We slept on a broad platform in the Japanese goat-herd’s hut. It did not look tempting. But noting that the Shipman girls were nothing loth, I made myself at home in the small, earth-floored room hung with quaint rags. Coming to examine these and the rest of the windowless apartment, I found it all immaculate, everything “sweet as a nut,” as if fresh laundered. The crisp night-wind flowed through the open doorways, and at intervals a pink glow suffused us from far Kilauea. We slept like children to the organ music of the surf; and there was a poignancy in the pleasure of awakening to the sunrise, an enormous orb, clear-cut as a harvest moon, red as wine, lifting out of a slate-blue, heaving plane. Then the snows of Mauna Kea and Mauna Loa blushed from rose to fervid crimson above the fathomless mist-blues of their towering bulks.
Naturally, I had been eager to see the great eruption of Mauna Loa’s crater, Mokuoweoweo, down the Kau side of Hawaii; but it had ceased before my arrival. Kilauea, too, had joined in the general outburst, Halemaumau overflowing into the main crater, clear to the foot of the bluff below the Volcano House. The day before I landed, the lava had suddenly lapsed several hundreds of feet, carrying with it large sections of the pit walls. Before I had left Hilo, however, mine was the good fortune to see it risen to within twenty feet of the rim.
It was away and beyond all imagining from former views. Night after night I stood upon the crusted margin of the boiling shaft, prickly with Pélé’s strands of spun-glass hair, and ever the wonder accumulated. The circle of lava wall that had fallen in was raised by the powerful tide into the wreath-form of a south sea atoll, supporting tiny hills as does the surrounding reef of Bora-Bora in the Societies. Upon one arc the island bore a rugged miniature mountain with the silhouette of a castle on the Rhine. Inside this black lava circlet there moved and fountained a lake of fiery liquid, while between the ring and the crater walls there flowed and exploded a molten torrent. This would gradually sink a few feet, disclosing awful caverns at white heat along the lower edges of the island. The fountains, first bubbling up in domes of exquisite rose and lambent yellow, would swell to bursting point, and fling high into the burning night tons of molten fire-gold, which fell in great drops heavily back into the restless, roaring, hissing flood.
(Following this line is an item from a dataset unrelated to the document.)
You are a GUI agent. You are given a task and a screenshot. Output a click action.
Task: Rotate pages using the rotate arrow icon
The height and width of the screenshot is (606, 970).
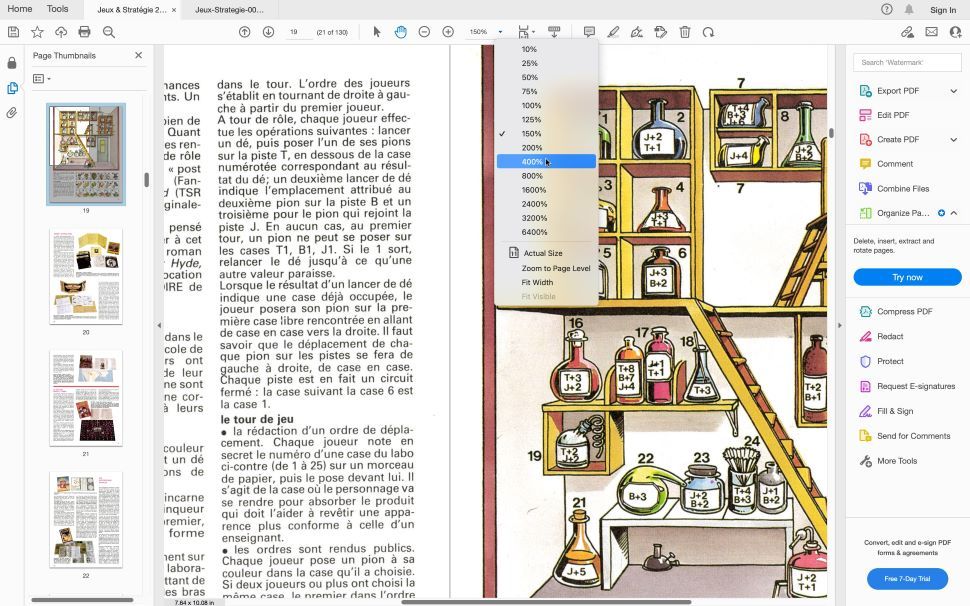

When one first leaves his car in the parking place, there is heard the peculiar soft-grinding, avalanching sound of the milling chaos. The sky is painted red above the pit, and clouds of pink steam rise and bend back and forth in the wind, or float away. But this illumination is no preparation, even to the very brink, for what impinges upon the eye when it looks over into the House of Fire. The brilliance is of an intensity so terrific that all the white-hot furnaces of the world could give little intimation of this glare that seems, like the eye of God, to pierce and light the innermost convolutions of one’s brain, rob the very spirit of its vain secrets.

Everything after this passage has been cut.